Source information:

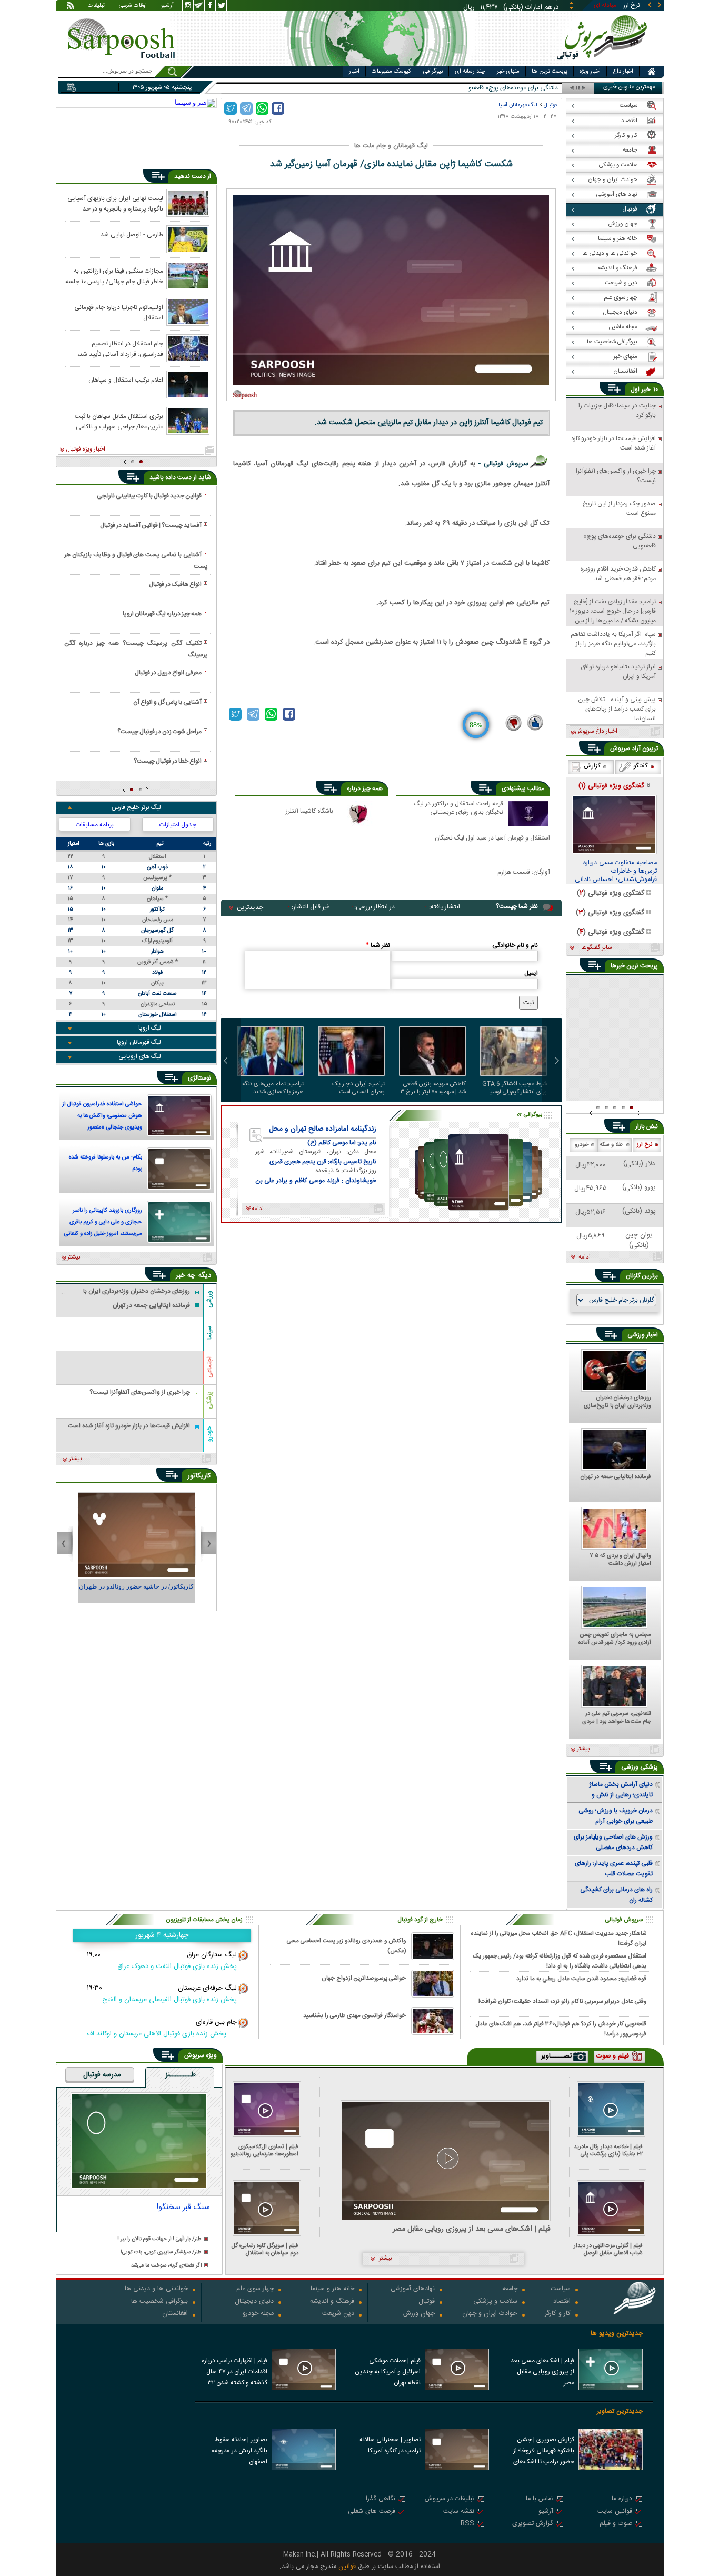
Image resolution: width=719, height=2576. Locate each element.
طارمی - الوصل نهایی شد (132, 234)
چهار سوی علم (255, 2289)
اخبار (354, 71)
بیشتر (74, 1257)
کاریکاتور (199, 1476)
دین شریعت (338, 2314)
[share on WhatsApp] (262, 108)
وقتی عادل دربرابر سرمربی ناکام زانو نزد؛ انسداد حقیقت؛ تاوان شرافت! (562, 2001)
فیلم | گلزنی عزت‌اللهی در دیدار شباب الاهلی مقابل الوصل (608, 2249)
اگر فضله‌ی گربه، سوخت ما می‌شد (166, 2266)
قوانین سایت (614, 2512)
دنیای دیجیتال (254, 2302)
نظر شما (378, 945)
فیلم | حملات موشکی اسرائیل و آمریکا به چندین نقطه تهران (388, 2371)
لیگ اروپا (149, 1028)
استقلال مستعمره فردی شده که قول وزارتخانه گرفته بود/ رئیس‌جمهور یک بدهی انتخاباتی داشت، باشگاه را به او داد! (559, 1960)
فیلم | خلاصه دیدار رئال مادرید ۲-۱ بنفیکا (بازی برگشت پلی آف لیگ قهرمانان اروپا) (608, 2150)
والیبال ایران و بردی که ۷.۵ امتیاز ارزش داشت (620, 1560)
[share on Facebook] (278, 108)
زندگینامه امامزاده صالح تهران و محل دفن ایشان (322, 1129)
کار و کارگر (558, 2314)
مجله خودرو (258, 2314)
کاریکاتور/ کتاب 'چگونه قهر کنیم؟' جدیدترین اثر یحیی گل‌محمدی (136, 1591)
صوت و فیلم (616, 2524)
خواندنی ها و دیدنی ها (156, 2289)
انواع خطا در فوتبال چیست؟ (168, 761)
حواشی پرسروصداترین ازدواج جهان (364, 1978)
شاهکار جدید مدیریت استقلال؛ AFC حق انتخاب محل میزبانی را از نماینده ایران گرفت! (558, 1938)
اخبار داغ (623, 71)
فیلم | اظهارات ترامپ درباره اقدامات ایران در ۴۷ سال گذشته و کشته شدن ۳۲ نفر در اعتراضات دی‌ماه (234, 2372)
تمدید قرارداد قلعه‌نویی (529, 88)
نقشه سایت (458, 2512)
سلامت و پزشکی (495, 2302)
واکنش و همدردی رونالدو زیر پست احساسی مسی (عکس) (346, 1946)
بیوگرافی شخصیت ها (159, 2302)
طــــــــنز (180, 2075)
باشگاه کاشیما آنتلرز (309, 811)
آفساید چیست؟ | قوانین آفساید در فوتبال (151, 525)
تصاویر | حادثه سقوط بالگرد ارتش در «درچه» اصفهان (239, 2450)
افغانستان (175, 2314)
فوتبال (550, 105)
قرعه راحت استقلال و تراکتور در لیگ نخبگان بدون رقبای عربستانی (458, 808)
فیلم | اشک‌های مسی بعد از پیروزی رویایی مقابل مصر (472, 2229)
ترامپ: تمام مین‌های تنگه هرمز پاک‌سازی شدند (273, 1088)
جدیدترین (250, 907)
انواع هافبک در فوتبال (175, 584)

About this task: The full listing above, duplicated exactly and without its pictures, is the answer.

Answer below:
Image resolution: width=719, height=2576. Locate each element.
طارمی - الوصل نهایی شد (132, 234)
چهار سوی علم (255, 2289)
اخبار (354, 71)
بیشتر (74, 1257)
کاریکاتور (199, 1476)
دین شریعت (338, 2314)
[share on WhatsApp] (262, 108)
وقتی عادل دربرابر سرمربی ناکام زانو نزد؛ انسداد حقیقت؛ تاوان شرافت! (562, 2001)
فیلم | گلزنی عزت‌اللهی در دیدار شباب الاهلی مقابل الوصل (608, 2249)
اگر فضله‌ی گربه، سوخت ما می‌شد (166, 2266)
قوانین سایت (614, 2512)
دنیای دیجیتال (254, 2302)
نظر شما (378, 945)
فیلم | حملات موشکی اسرائیل و آمریکا به چندین نقطه تهران (388, 2371)
لیگ اروپا (149, 1028)
استقلال مستعمره فردی شده که قول وزارتخانه گرفته بود/ رئیس‌جمهور یک بدهی انتخاباتی داشت، باشگاه را به او داد! (559, 1960)
فیلم | خلاصه دیدار رئال مادرید ۲-۱ بنفیکا (بازی برگشت پلی آف لیگ قهرمانان اروپا) (608, 2150)
والیبال ایران و بردی که ۷.۵ امتیاز ارزش داشت (620, 1560)
[share on Facebook] (278, 108)
زندگینامه امامزاده صالح تهران و محل دفن ایشان (322, 1129)
کار و کارگر (558, 2314)
مجله خودرو (258, 2314)
کاریکاتور/ کتاب 'چگونه قهر کنیم؟' جدیدترین اثر یحیی گل‌محمدی (136, 1591)
صوت و فیلم (616, 2524)
خواندنی ها و دیدنی ها (156, 2289)
انواع خطا در فوتبال چیست؟ (168, 761)
حواشی پرسروصداترین ازدواج جهان (364, 1978)
شاهکار جدید مدیریت استقلال؛ AFC حق انتخاب محل میزبانی را از نماینده ایران گرفت! (558, 1938)
اخبار داغ (623, 71)
فیلم | اظهارات ترامپ درباره اقدامات ایران در ۴۷ سال گذشته و کشته شدن ۳۲ نفر در اعتراضات دی‌ماه (234, 2372)
تمدید قرارداد قلعه‌نویی (529, 88)
نقشه سایت (458, 2512)
سلامت و پزشکی (495, 2302)
واکنش و همدردی رونالدو زیر پست احساسی مسی (عکس) (346, 1946)
بیوگرافی شخصیت ها (159, 2302)
طــــــــنز (180, 2075)
باشگاه کاشیما آنتلرز (309, 811)
آفساید چیست؟ | قوانین آفساید در فوتبال (151, 525)
تصاویر | حادثه سقوط بالگرد ارتش در «درچه» اصفهان (239, 2450)
افغانستان (175, 2314)
فوتبال (550, 105)
قرعه راحت استقلال و تراکتور در لیگ نخبگان بدون رقبای عربستانی (458, 808)
فیلم | اشک‌های مسی بعد از پیروزی رویایی مقابل مصر (472, 2229)
ترامپ: تمام مین‌های تنگه هرمز پاک‌سازی شدند (273, 1088)
جدیدترین (250, 907)
انواع هافبک در فوتبال (175, 584)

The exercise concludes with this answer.